I wanted to share some of the things I noticed/ have been pointed out to me about Spanish culture in general, but also here in Logroño. Here’s the list to read and enjoy:
1. Kids go to bars, regularly, with their parents. It’s common to see the adults drinking wine and eating pinchos with their kids nearby, in strollers or on their laps.
2. Skinny jeans with New Balances are still popular in Spanish fashion, especially for the men.
3. Platforms are the alternative to stilettos for going out and yes I have already bought a pair that I love dearly.
4. The crosswalks are in the middle of street instead of the corners.
5. Pinchos is northern Spain’s version of tapas.
6. The garbage cans are color coded. For instance, trash (residuos) is green, blue is for paper (papel), and containers/recyclables (envases) are yellow.
7. Wine was already cheap in Spain, but even cheaper in La Rioja, Wine Country. You can get a nice glass for as little as 80 cents depending on the bar, but normally no more than 3 euros a glass.
8. Spaniards will dress for the season, not the weather. It was 77 degrees the first day of fall and they were wearing scarves and jackets like it was mid-fall, early-winter.
9. Logroño has a much older and family-orientated population than Granada, which felt more like a college town. However the people Logroño still like to go out…a lot. They won’t go to a club before 3:30am here.
10. Business clothes are not necessary when working in [elementary] schools. I wore ripped jeans, a t-shirt and converse the other day and no one batted an eye. That would never fly in the US! “Casual Fridays” are basically every day working with 3 to 12 year olds. Though I’m sure in a high school I would have been mistaken for a student…
11. Plastic bags at the grocery store cost money, which I think is an excellent way to reduce plastic usage and save money. I’ve bought my own to reuse!
12. Never say “quiero tu leche” or “estoy caliente” in public or if you really mean it (don’t tell me, I don’t want to know). They don’t mean what you think. You’ll thank me later, I promise.
13. There aren’t many streets that have two-way traffic on the same side. I constantly look both ways when traffic can only go one direction on one street in Logroño, normally. There are also a ton of roundabouts, everywhere.

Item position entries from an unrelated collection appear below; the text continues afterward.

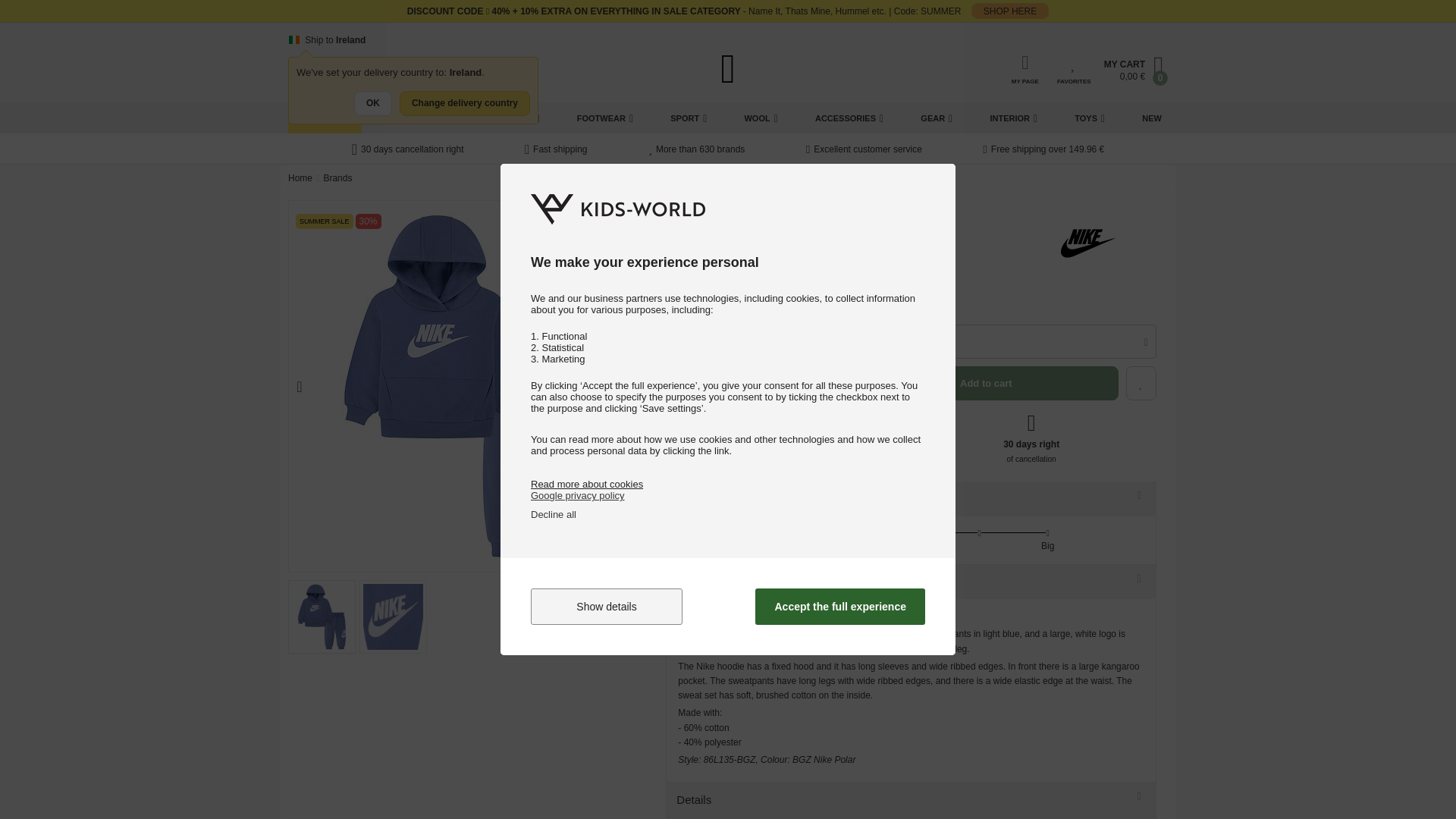
Google privacy policy (577, 495)
Accept the full experience (839, 606)
Show details (606, 606)
Decline all (553, 514)
1 (687, 341)
Read more about cookies (587, 483)
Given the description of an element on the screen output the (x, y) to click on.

14. Siesta time is real in Logroño. Do not expect to get anything done between 2:30/3pm until 5/6pm during the week. Businesses close, including many restaurants unless they have a Menú del Día so I stock my fridge for lunch. Sundays are calm too; many businesses are not open at all and Saturdays have shortened hours (only open until 2pm). Embrace the Spanish lifestyle!
15. Spanish is a necessity here since it’s a smaller city. In Granada a few people reverted to English if they could tell I was struggling, but not many. However in Logroño it’s rare to meet a local who speaks both English and Spanish. This has made learning Spanish so much better and really tests just how conversational I can get!